* _RAW RECORDS_
_ _ _ _

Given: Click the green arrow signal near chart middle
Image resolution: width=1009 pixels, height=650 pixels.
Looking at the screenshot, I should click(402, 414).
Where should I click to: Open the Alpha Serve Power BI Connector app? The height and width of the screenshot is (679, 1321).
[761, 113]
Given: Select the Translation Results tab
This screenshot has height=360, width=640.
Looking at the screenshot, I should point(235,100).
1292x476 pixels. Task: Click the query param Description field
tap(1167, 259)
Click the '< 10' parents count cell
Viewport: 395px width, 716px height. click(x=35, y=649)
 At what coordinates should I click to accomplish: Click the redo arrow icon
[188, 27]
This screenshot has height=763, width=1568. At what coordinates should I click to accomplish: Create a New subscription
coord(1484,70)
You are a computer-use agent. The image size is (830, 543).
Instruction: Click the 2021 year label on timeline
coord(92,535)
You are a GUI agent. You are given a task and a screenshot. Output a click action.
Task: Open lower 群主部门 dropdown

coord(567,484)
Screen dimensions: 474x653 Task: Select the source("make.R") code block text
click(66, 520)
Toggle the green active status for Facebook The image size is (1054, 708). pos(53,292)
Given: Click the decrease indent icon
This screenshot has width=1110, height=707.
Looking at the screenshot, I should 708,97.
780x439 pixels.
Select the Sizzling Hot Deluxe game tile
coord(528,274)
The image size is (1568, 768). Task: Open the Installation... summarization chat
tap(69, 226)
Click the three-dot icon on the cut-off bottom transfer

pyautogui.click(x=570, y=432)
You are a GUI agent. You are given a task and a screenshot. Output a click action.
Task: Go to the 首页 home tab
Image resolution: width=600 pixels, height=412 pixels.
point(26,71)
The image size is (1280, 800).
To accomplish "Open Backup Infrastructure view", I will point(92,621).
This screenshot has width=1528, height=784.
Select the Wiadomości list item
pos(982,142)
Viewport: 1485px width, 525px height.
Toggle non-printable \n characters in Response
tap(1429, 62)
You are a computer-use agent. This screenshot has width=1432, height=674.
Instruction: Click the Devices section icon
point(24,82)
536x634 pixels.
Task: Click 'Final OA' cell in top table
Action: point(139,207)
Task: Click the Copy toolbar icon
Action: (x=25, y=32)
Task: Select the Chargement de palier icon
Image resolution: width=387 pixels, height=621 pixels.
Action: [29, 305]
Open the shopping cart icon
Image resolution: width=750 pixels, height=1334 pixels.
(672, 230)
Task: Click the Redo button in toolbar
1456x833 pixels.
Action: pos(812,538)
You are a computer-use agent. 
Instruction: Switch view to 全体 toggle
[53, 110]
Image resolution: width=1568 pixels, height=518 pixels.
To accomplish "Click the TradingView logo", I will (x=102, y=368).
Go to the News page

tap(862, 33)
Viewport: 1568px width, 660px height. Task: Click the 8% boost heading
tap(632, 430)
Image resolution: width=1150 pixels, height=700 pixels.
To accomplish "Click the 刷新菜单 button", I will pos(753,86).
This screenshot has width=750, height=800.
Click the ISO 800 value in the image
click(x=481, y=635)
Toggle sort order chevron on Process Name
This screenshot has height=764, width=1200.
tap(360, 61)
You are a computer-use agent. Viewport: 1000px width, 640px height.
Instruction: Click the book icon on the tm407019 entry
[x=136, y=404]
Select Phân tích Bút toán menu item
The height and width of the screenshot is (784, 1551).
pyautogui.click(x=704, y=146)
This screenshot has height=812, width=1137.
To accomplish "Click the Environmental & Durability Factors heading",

_ _ _ _

* _PROBLEM TO WORK ON_
Pull out every line of the items above that contains the string "resolution", treating uppercase and lowercase as different.

* _REPLY TO THE TASK_
Image resolution: width=1009 pixels, height=650 pixels.
Image resolution: width=600 pixels, height=412 pixels.
Image resolution: width=387 pixels, height=621 pixels.
Image resolution: width=750 pixels, height=1334 pixels.
Image resolution: width=1568 pixels, height=518 pixels.
Image resolution: width=1150 pixels, height=700 pixels.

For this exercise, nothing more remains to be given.